The mercenaries that have been brought from Chad, Sudan and Russia to fight alongside Libyan putschist Gen. Khalifa Haftar are disclosing themselves despite attempts to deny their existence.
After Haftar's attempts to invade the capital of the U.N.-recognized Government of National Accord (GNA) failed, his supporters, namely the United Arab Emirates and Russia, rolled their sleeves up to help him in his campaign.
So far, the Janjaweed militia from Sudan, which carried out the fearsome slaughter campaign in Darfur in the 2000s, and mercenaries from Chad have participated in the war in Haftar's ranks.
Videos on social media clearly show that the African militia members are speaking a different language and not speaking Libyan Arabic.
Previously, the Russian Wagner group, which is owned by businessman Yevgeny Prigozhin, a figure close to Russian President Vladimir Putin, also sent mercenaries to fight in Libya.
According to a recent report of Bloomberg, Wagner brought 1,400 mercenaries and 25 Russian pilots to train Haftar forces in Libya.

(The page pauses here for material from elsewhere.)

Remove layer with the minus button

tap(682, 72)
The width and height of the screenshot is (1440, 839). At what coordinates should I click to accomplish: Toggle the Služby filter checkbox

In October 2019, the GNA announced that 35 Wagner mercenaries were killed in an airstrike in southern Tripoli. Russian Meduza website confirmed the information, stating that most of the killed militia were from Russia's Krasnodar, Sverdlovsk and Murmansk regions.
Libya's legitimate government has been under attack by Haftar's forces since last April, claiming the lives of more than 1,000 people.
On Jan. 12, the conflicting parties in Libya announced a cease-fire in response to a joint call by Turkey and Russia's leaders, but talks for a permanent cease-fire ended without an agreement after Haftar left Moscow Jan. 14 without signing the deal.
Russia blocks UN draft on Libya
Meanwhile, Russia on Wednesday blocked a U.N. draft resolution on Libya due to the inclusion of the word "mercenary" in the text, diplomats said, casting doubt that a Security Council vote will occur by the week's end.
"There are a few sections in the resolution that are of concern," Russian ambassador to the U.N. Vassily Nebenzia told reporters following a Security Council meeting.
"We decided to continue our discussions with others," he said.
Russia had already halted the approval process that would have allowed for a vote on the text Thursday or Friday.
While the British resolution states "concern over the growing involvement of mercenaries in Libya," Moscow wants the word changed to "foreign terrorist fighters."
"Talks continue," said British ambassador to the U.N. Karen Pierce. "We would like as far as possible to have unity in the text."
She said that a vote as soon as possible was requested by U.N. chief Antonio Guterres, and she reminded all parties that two and a half weeks had passed since a Jan. 19 international summit in Berlin on the matter.
The Security Council has been unable to reach a resolution over the past 10 months during an ongoing assault by Haftar to seize Tripoli, the GNA's base.